Quality: Toluna wins
When I dug further into the data it became clear that the Google Data was greatly inferior to Toluna’s. The table below shows the first 10 responses from Google and Toluna. Note the brevity of the data from the Google respondents. On average, their responses were about one-third the length of the Toluna responses. The Google respondents’ data reflects their reality: they are basically forced to answer the questions in order to get access to websites they like. By contrast, the Toluna QuickSurvey respondents have volunteered to participate in the surveys, and while this may bias their data, it clearly has a huge impact in terms of the quality of the data they have provided for my question.
Toluna Quick Survey
|Stop pumping us for information!!!||They make really innovative easy to use products.|
|it’s a big corporation||good company|
|great product, good company. Anything not Apple has my vote||VERY GOOD COMPANY|
|no comment||I like them a lot|
|indifferent||Technology leader with products widely used by consumers and companies.|
|dont care||it has many tools to make computer use easier|
|it is very helpful when i am searching for information||it is a decent os|
|great||I think Bill Gates is a genious|
|no||Microsoft is a very well known brand that is well liked.|
|Powerful||missed the boat on mobile|
The verdict: if your needs are very simple use Google; otherwise, use Toluna
Provided that you can ask a very simple question and it is OK that people only pay it superficial attention, then Google’s Consumer Surveys is the clear winner, as it is cheaper and the analytics are much better. However, it is pretty rare to have such simple needs. For anything else Toluna QuickSurveys will end up being much better.

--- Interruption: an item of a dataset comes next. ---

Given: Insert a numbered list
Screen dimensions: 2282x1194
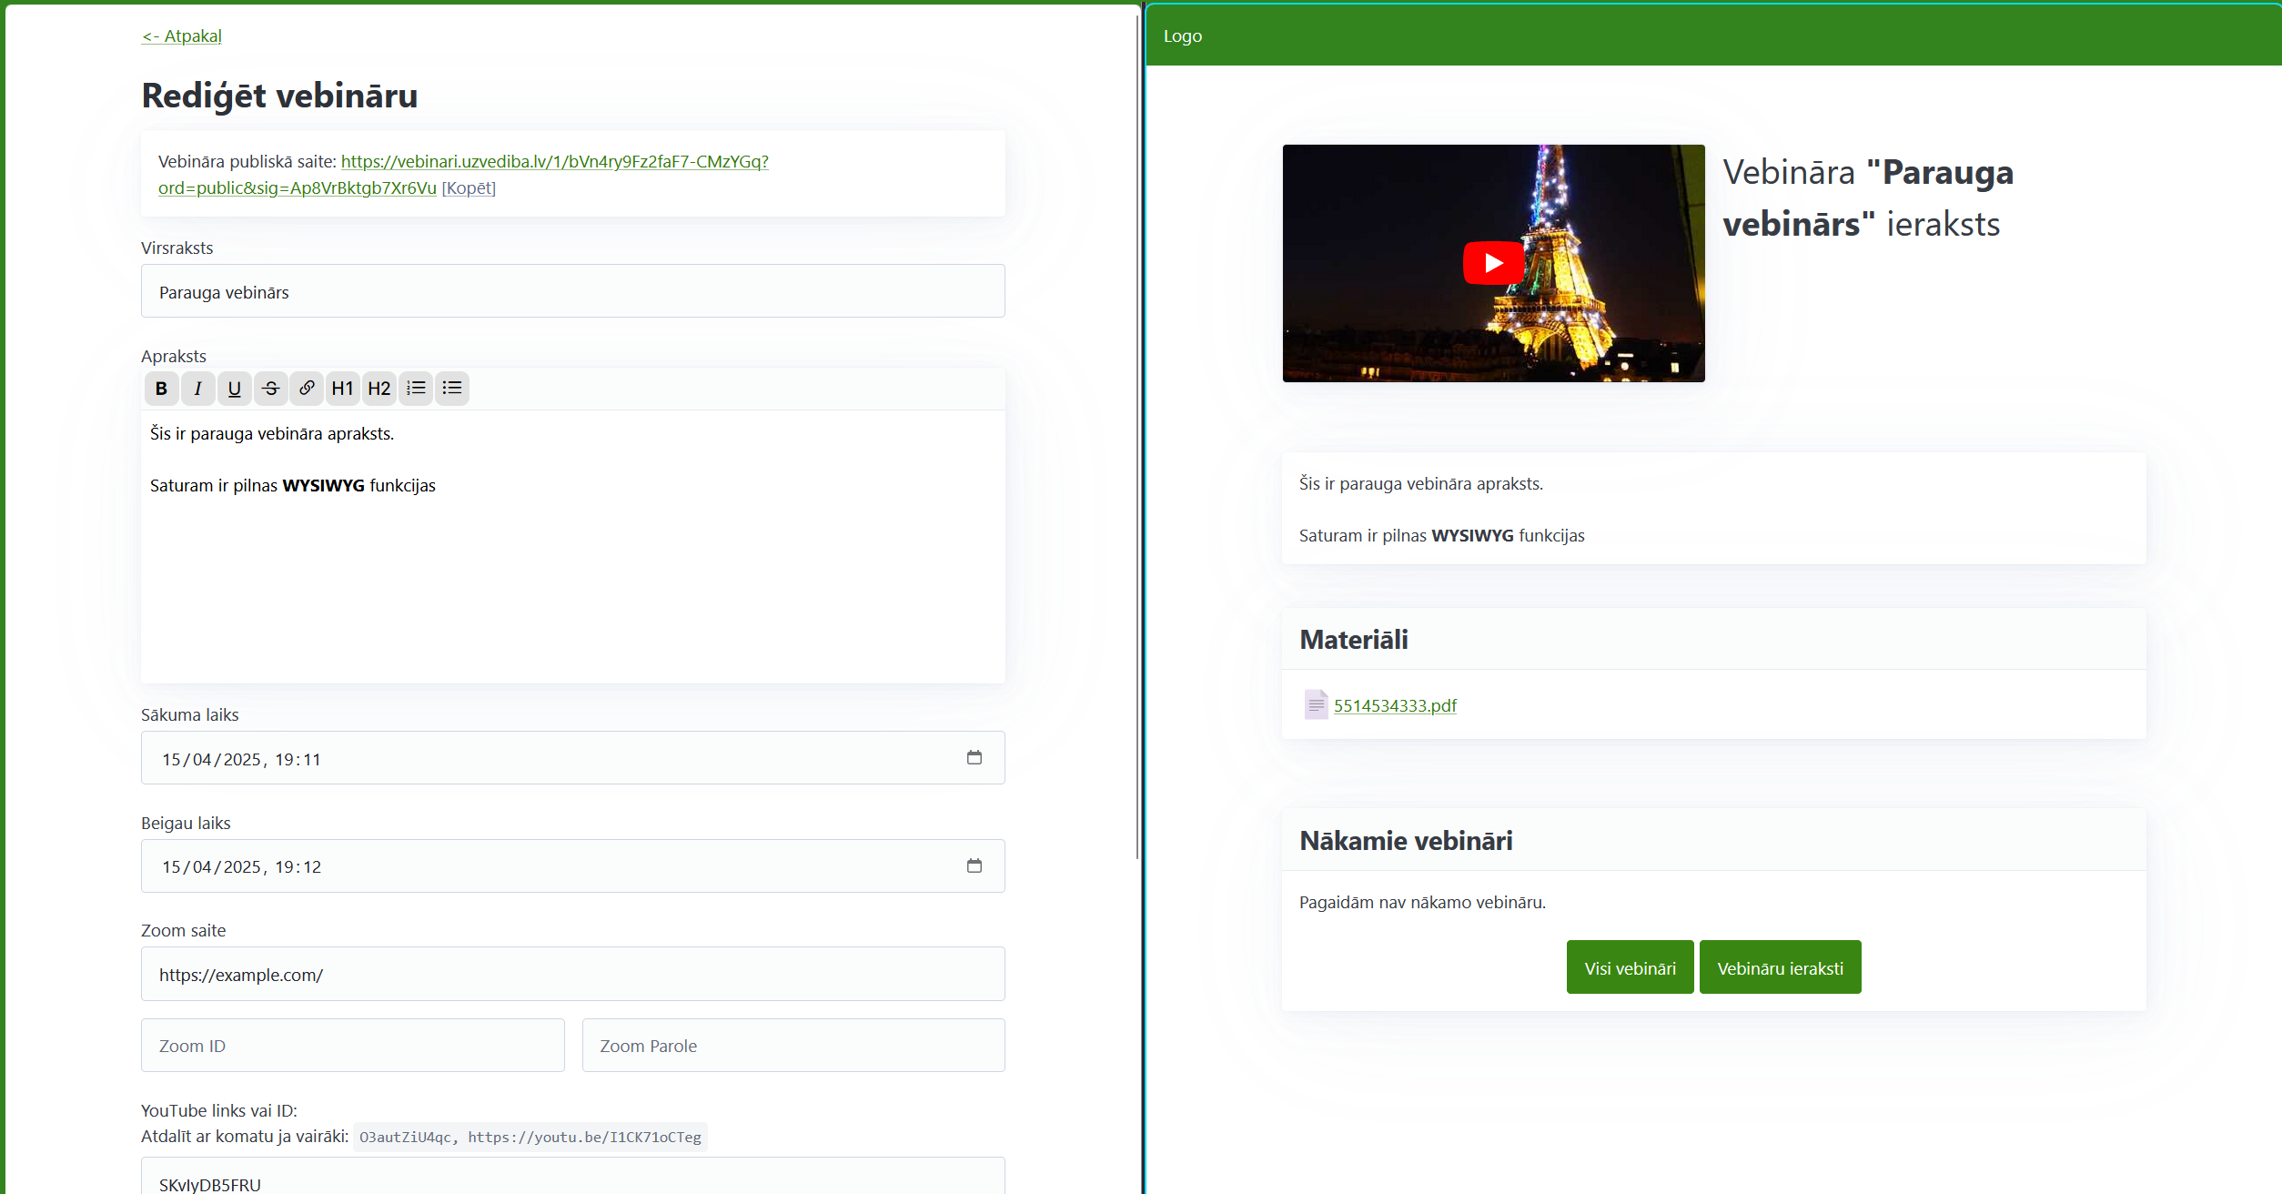Looking at the screenshot, I should point(416,389).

In addition to the factors mentioned above, a particularly important point of difference is how the services treat surveys with multiple questions. Google basically treats them as separate studies. So, a simple question like “What proportion of the people that like my product are men?” cannot be accurately answered with Google. However, Google will give you an indicative answer to such questions, as it infers people’s genders and ages from their online behavior and includes these educated guesses in their analyses, so you can at least work out whether the people that like your product have more masculine online behaviors than people that do not like your product. But, if you are wanting to see relationships between other questions, such as looking to see if there is a relationship between a question that asks what people want and another question which asks people how they behave, you are all out of luck with Google and will be much better placed to use Toluna QuickSurveys or one of its many competitors.